TO DO → Everything below from the line with "You are a computer-use" through the line with "Open More tab" should be copied exactly, and nothing else; leave out the pictures.

INPUT Block Start

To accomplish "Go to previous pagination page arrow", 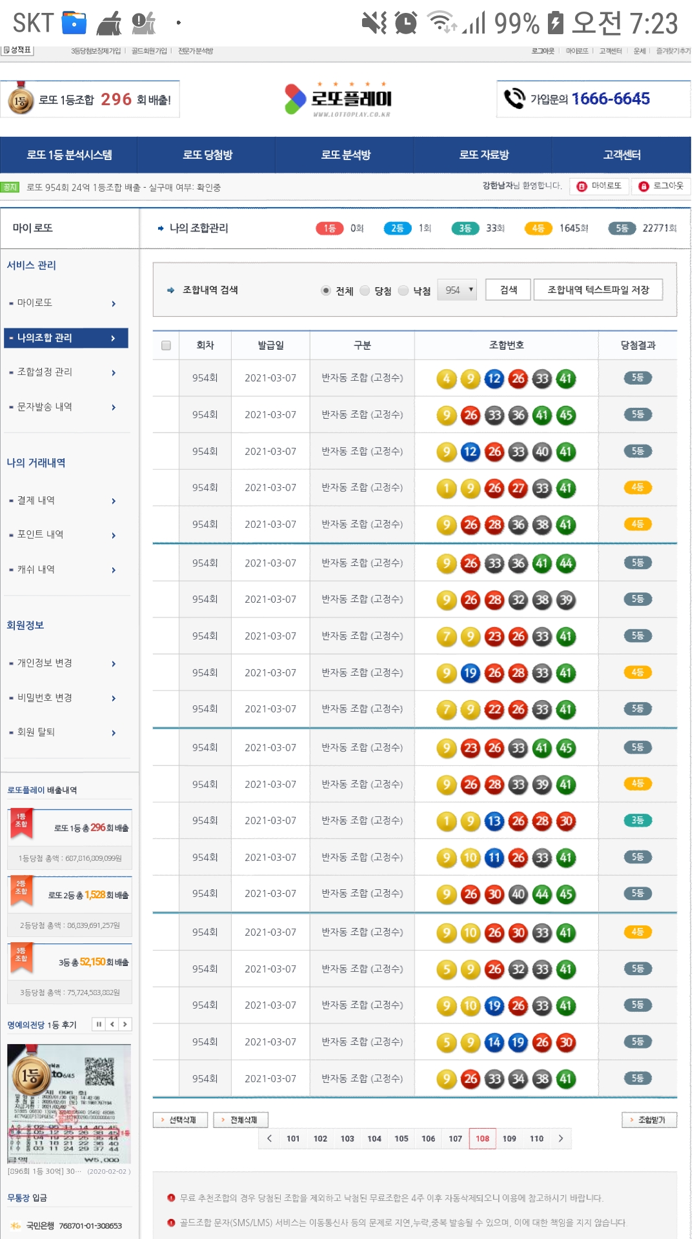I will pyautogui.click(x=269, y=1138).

INPUT Block End
INPUT Block Start

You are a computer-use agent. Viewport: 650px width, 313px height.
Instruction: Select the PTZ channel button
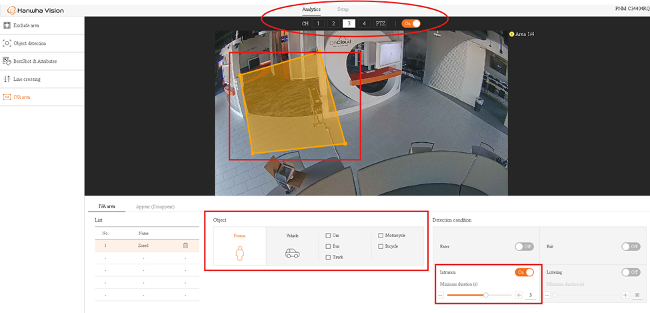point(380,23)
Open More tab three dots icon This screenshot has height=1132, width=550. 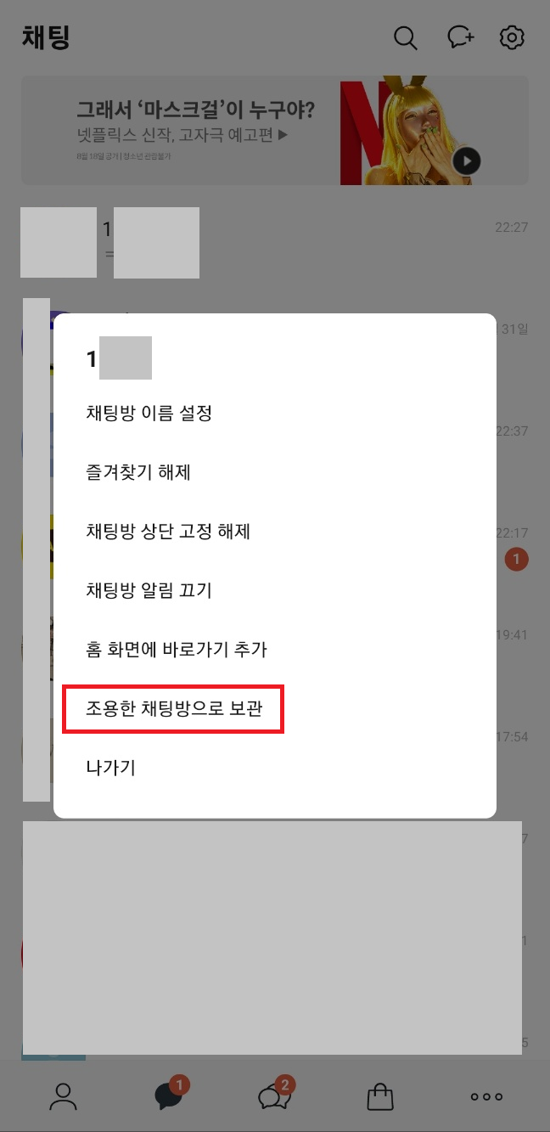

INPUT Block End

REPLY →
You are a computer-use agent. Viewport: 650px width, 313px height.
Instruction: Select the PTZ channel button
point(380,23)
Open More tab three dots icon This screenshot has height=1132, width=550. 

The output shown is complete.